« Le jugement tient chez moi un siège magistral, au moins il s'en efforce soigneusement ; il laisse mes appétits aller leur train, et la haine et l'amitié, voire et celle que je me porte à moi-même, sans s'en altérer et corrompre.
S'il ne peut réformer les autres parties selon soi, au moins ne se laisse-t-il pas difformer à elles : il fait son jeu à part. »
(Montaigne Essais livre III chapitre 13 De l'expérience)

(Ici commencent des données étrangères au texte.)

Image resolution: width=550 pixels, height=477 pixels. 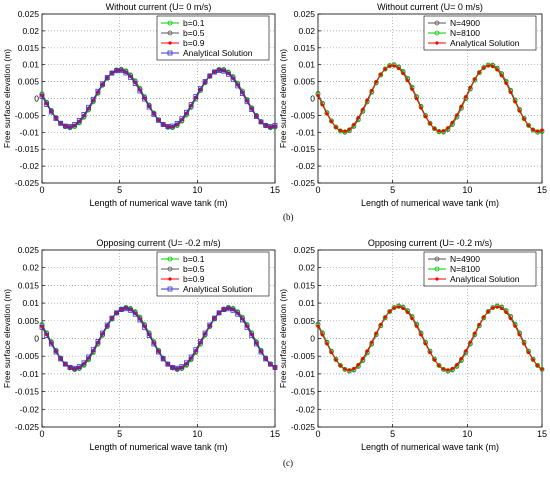 What do you see at coordinates (465, 33) in the screenshot?
I see `legend-label: N=8100` at bounding box center [465, 33].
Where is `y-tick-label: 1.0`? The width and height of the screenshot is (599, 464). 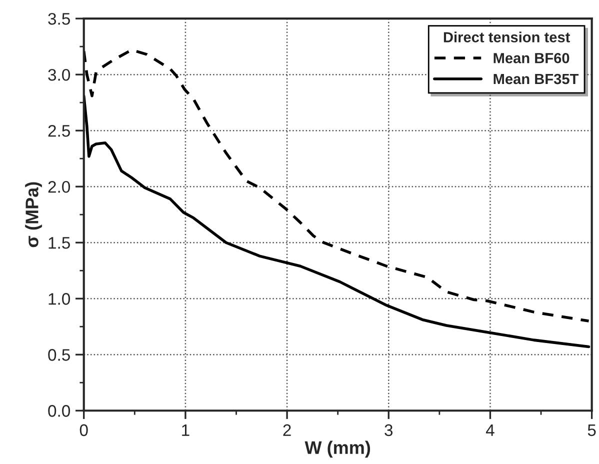 y-tick-label: 1.0 is located at coordinates (59, 299).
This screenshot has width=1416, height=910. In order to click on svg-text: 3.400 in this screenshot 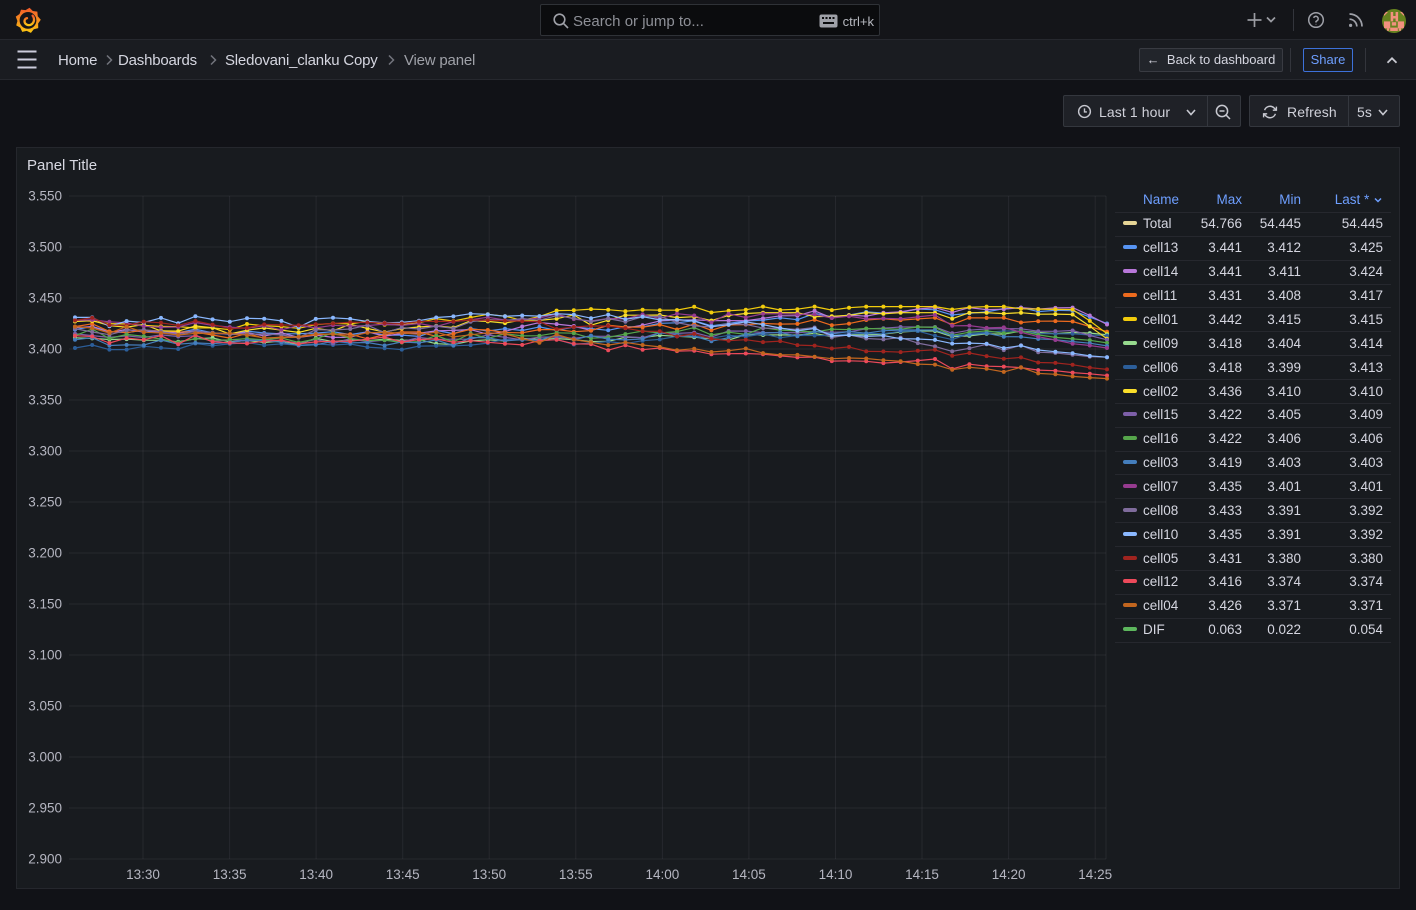, I will do `click(45, 350)`.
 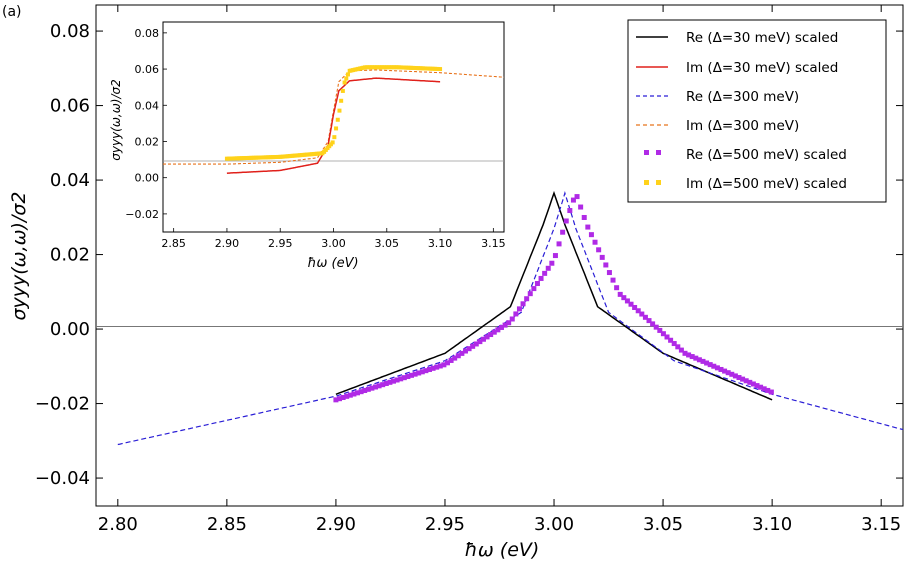 I want to click on inset-xtick-label-0: 2.85, so click(x=174, y=244).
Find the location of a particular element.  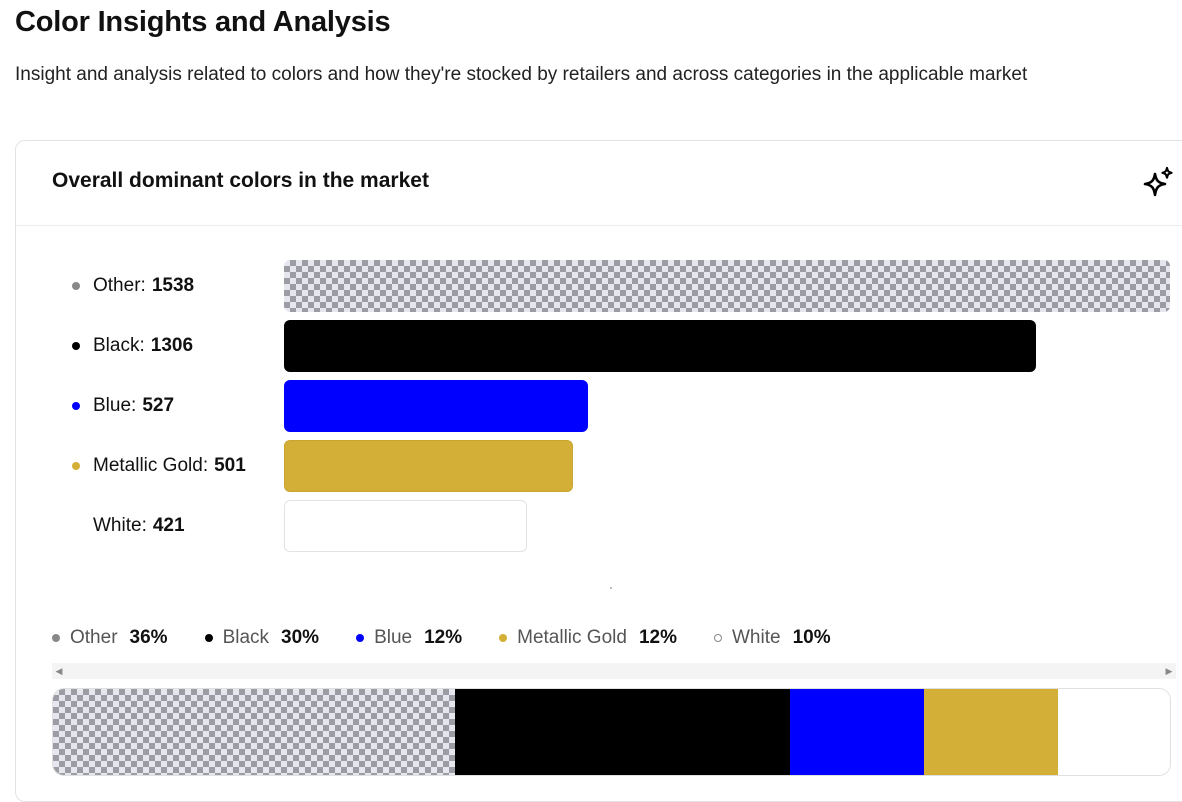

bar-black is located at coordinates (660, 346).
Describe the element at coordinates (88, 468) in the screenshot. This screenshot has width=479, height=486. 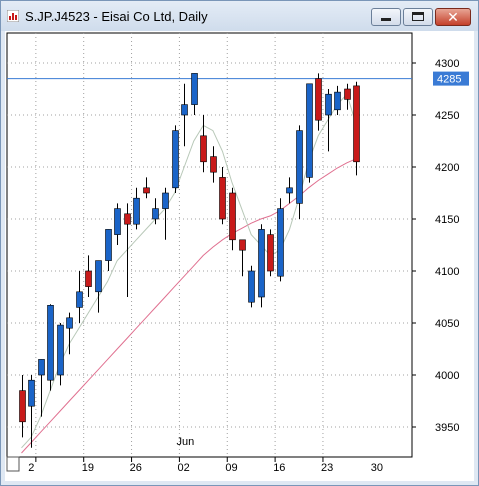
I see `x-tick-label: 19` at that location.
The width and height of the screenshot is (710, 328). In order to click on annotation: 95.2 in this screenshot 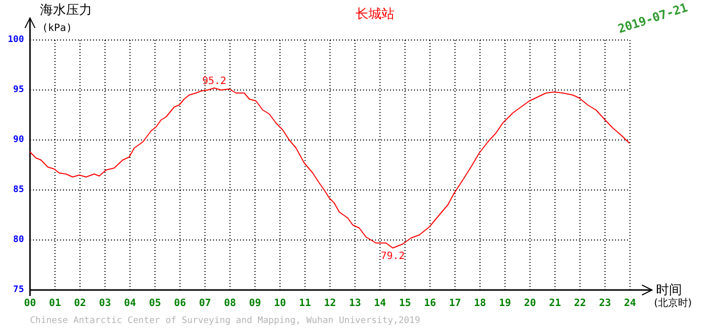, I will do `click(214, 82)`.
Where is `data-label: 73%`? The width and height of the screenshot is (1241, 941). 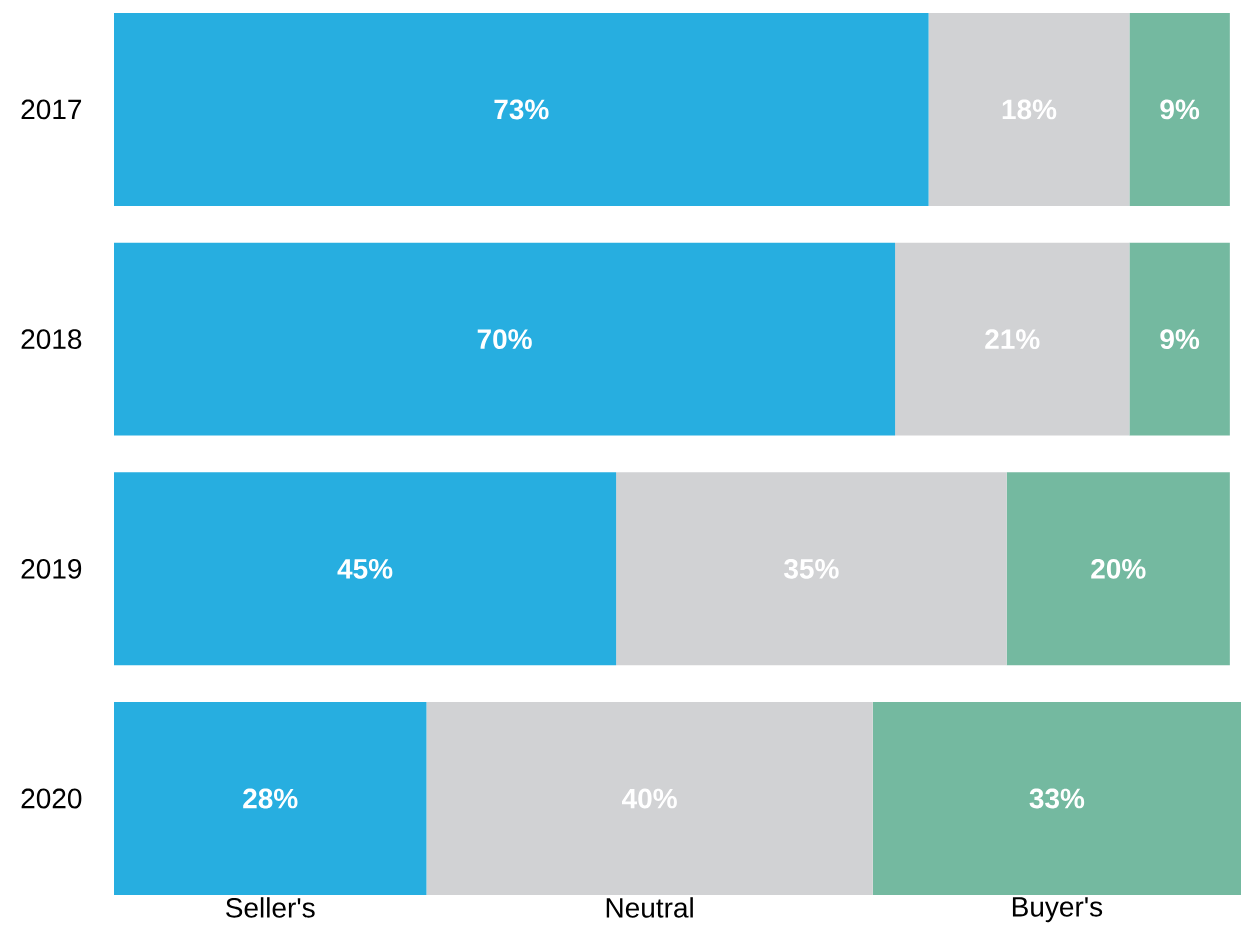
data-label: 73% is located at coordinates (522, 110).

Quelques décennies avant Spinoza, Montaigne développe ici la même conviction éthique : la perfection morale importe peu, ce n'est jamais au fond qu'un truc entre soi et soi. Un problème narcissique d'Ich-Ideal (dira Freud pour sa part). Ce qui compte est comment on agit.
C'est pourquoi le jugement est considéré ici non tant comme faculté intellectuelle ou morale que comme le moyen de se déterminer, d'arrêter concrètement une conduite. Ainsi lorsque le tribunal rend un jugement, un arrêt, qui doit être suivi d'effets.
La question, comme pour Spinoza, n'est donc pas de supprimer les affects (impossible de toutes façons), mais de s'efforcer soigneusement de réduire leur éventuelle nocivité envers soi et les autres. Avec la raison pour juge de paix.